From the first line to the last, restate the data word for word.

Pixel coordinate grounding data
++++
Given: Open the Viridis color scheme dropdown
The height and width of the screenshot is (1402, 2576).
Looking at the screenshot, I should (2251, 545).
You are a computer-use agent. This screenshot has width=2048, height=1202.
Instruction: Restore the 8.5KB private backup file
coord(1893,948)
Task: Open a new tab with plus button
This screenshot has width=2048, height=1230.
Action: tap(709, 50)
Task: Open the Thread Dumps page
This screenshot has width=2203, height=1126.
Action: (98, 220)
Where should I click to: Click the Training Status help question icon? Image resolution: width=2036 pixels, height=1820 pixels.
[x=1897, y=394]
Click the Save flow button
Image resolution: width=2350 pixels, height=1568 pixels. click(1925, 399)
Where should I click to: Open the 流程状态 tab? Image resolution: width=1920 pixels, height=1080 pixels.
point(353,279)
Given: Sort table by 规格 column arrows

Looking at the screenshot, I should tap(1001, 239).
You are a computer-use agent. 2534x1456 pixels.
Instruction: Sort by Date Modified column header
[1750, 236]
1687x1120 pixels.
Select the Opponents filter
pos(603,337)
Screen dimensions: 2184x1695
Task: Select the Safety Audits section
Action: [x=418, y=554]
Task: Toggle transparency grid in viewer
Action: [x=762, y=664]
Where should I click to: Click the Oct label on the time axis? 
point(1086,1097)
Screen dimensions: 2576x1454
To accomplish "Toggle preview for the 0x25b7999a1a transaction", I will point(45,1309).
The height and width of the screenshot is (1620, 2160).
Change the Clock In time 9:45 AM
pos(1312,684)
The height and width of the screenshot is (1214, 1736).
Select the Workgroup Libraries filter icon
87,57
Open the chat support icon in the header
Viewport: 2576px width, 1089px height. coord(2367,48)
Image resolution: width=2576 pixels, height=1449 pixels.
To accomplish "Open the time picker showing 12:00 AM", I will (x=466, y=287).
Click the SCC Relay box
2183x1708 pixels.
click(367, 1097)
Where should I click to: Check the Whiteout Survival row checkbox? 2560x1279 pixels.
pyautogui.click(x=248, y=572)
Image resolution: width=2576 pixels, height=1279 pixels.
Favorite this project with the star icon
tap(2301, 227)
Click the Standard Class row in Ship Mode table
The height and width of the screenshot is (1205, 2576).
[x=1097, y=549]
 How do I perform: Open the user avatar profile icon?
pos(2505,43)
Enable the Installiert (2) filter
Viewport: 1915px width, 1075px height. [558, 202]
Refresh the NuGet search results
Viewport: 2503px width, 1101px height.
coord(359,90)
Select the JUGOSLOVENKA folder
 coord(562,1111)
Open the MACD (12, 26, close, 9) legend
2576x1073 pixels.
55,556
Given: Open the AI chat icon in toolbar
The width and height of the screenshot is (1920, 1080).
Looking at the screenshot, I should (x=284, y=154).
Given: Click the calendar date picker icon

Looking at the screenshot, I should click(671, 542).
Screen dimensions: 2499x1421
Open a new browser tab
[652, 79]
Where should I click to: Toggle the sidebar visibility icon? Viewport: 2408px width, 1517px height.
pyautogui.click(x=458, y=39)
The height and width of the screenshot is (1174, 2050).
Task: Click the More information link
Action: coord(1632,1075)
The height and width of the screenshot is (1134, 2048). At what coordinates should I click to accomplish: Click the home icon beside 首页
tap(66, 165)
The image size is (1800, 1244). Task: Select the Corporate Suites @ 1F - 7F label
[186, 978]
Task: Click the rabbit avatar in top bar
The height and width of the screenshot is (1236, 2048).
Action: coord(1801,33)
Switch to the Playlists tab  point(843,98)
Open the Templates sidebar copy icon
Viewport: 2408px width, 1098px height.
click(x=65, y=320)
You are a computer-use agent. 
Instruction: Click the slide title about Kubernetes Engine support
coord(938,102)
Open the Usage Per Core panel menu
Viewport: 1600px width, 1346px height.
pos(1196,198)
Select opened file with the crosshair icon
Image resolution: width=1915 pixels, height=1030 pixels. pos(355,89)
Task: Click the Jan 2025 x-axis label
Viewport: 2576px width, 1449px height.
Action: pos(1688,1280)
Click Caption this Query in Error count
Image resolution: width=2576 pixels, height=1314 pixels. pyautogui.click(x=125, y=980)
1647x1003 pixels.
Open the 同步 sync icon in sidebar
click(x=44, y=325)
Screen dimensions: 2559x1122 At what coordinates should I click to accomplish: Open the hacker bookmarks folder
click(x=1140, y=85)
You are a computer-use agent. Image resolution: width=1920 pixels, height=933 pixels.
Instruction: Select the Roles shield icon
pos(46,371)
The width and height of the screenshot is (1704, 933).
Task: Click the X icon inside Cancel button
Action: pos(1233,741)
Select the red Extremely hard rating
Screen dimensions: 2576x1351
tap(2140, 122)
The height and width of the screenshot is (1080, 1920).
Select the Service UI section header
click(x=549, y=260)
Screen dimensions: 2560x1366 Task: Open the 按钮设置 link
++++
Your response>
Given: Open the Viridis color scheme dropdown
The height and width of the screenshot is (1402, 2576).
Looking at the screenshot, I should (2251, 545).
You are a computer-use agent. This screenshot has width=2048, height=1202.
Instruction: Restore the 8.5KB private backup file
coord(1893,948)
Task: Open a new tab with plus button
This screenshot has width=2048, height=1230.
Action: tap(709, 50)
Task: Open the Thread Dumps page
This screenshot has width=2203, height=1126.
Action: (98, 220)
Where should I click to: Click the Training Status help question icon? Image resolution: width=2036 pixels, height=1820 pixels.
[x=1897, y=394]
Click the Save flow button
Image resolution: width=2350 pixels, height=1568 pixels. click(1925, 399)
Where should I click to: Open the 流程状态 tab? Image resolution: width=1920 pixels, height=1080 pixels.
point(353,279)
Given: Sort table by 规格 column arrows

Looking at the screenshot, I should tap(1001, 239).
You are a computer-use agent. 2534x1456 pixels.
Instruction: Sort by Date Modified column header
[1750, 236]
1687x1120 pixels.
Select the Opponents filter
pos(603,337)
Screen dimensions: 2184x1695
Task: Select the Safety Audits section
Action: [x=418, y=554]
Task: Toggle transparency grid in viewer
Action: [x=762, y=664]
Where should I click to: Click the Oct label on the time axis? 
point(1086,1097)
Screen dimensions: 2576x1454
To accomplish "Toggle preview for the 0x25b7999a1a transaction", I will point(45,1309).
The height and width of the screenshot is (1620, 2160).
Change the Clock In time 9:45 AM
pos(1312,684)
The height and width of the screenshot is (1214, 1736).
Select the Workgroup Libraries filter icon
87,57
Open the chat support icon in the header
Viewport: 2576px width, 1089px height. coord(2367,48)
Image resolution: width=2576 pixels, height=1449 pixels.
To accomplish "Open the time picker showing 12:00 AM", I will (x=466, y=287).
Click the SCC Relay box
2183x1708 pixels.
click(367, 1097)
Where should I click to: Check the Whiteout Survival row checkbox? 2560x1279 pixels.
pyautogui.click(x=248, y=572)
Image resolution: width=2576 pixels, height=1279 pixels.
Favorite this project with the star icon
tap(2301, 227)
Click the Standard Class row in Ship Mode table
The height and width of the screenshot is (1205, 2576).
[x=1097, y=549]
 How do I perform: Open the user avatar profile icon?
pos(2505,43)
Enable the Installiert (2) filter
Viewport: 1915px width, 1075px height. [558, 202]
Refresh the NuGet search results
Viewport: 2503px width, 1101px height.
coord(359,90)
Select the JUGOSLOVENKA folder
 coord(562,1111)
Open the MACD (12, 26, close, 9) legend
2576x1073 pixels.
55,556
Given: Open the AI chat icon in toolbar
The width and height of the screenshot is (1920, 1080).
Looking at the screenshot, I should (x=284, y=154).
Given: Click the calendar date picker icon

Looking at the screenshot, I should click(671, 542).
Screen dimensions: 2499x1421
Open a new browser tab
[652, 79]
Where should I click to: Toggle the sidebar visibility icon? Viewport: 2408px width, 1517px height.
pyautogui.click(x=458, y=39)
The height and width of the screenshot is (1174, 2050).
Task: Click the More information link
Action: coord(1632,1075)
The height and width of the screenshot is (1134, 2048). At what coordinates should I click to accomplish: Click the home icon beside 首页
tap(66, 165)
The image size is (1800, 1244). Task: Select the Corporate Suites @ 1F - 7F label
[186, 978]
Task: Click the rabbit avatar in top bar
The height and width of the screenshot is (1236, 2048).
Action: coord(1801,33)
Switch to the Playlists tab  point(843,98)
Open the Templates sidebar copy icon
Viewport: 2408px width, 1098px height.
click(x=65, y=320)
You are a computer-use agent. 
Instruction: Click the slide title about Kubernetes Engine support
coord(938,102)
Open the Usage Per Core panel menu
Viewport: 1600px width, 1346px height.
pos(1196,198)
Select opened file with the crosshair icon
Image resolution: width=1915 pixels, height=1030 pixels. pos(355,89)
Task: Click the Jan 2025 x-axis label
Viewport: 2576px width, 1449px height.
Action: pos(1688,1280)
Click Caption this Query in Error count
Image resolution: width=2576 pixels, height=1314 pixels. pyautogui.click(x=125, y=980)
1647x1003 pixels.
Open the 同步 sync icon in sidebar
click(x=44, y=325)
Screen dimensions: 2559x1122 At what coordinates should I click to accomplish: Open the hacker bookmarks folder
click(x=1140, y=85)
You are a computer-use agent. Image resolution: width=1920 pixels, height=933 pixels.
Instruction: Select the Roles shield icon
pos(46,371)
The width and height of the screenshot is (1704, 933).
Task: Click the X icon inside Cancel button
Action: pos(1233,741)
Select the red Extremely hard rating
Screen dimensions: 2576x1351
tap(2140, 122)
The height and width of the screenshot is (1080, 1920).
Select the Service UI section header
click(x=549, y=260)
Screen dimensions: 2560x1366 Task: Open the 按钮设置 link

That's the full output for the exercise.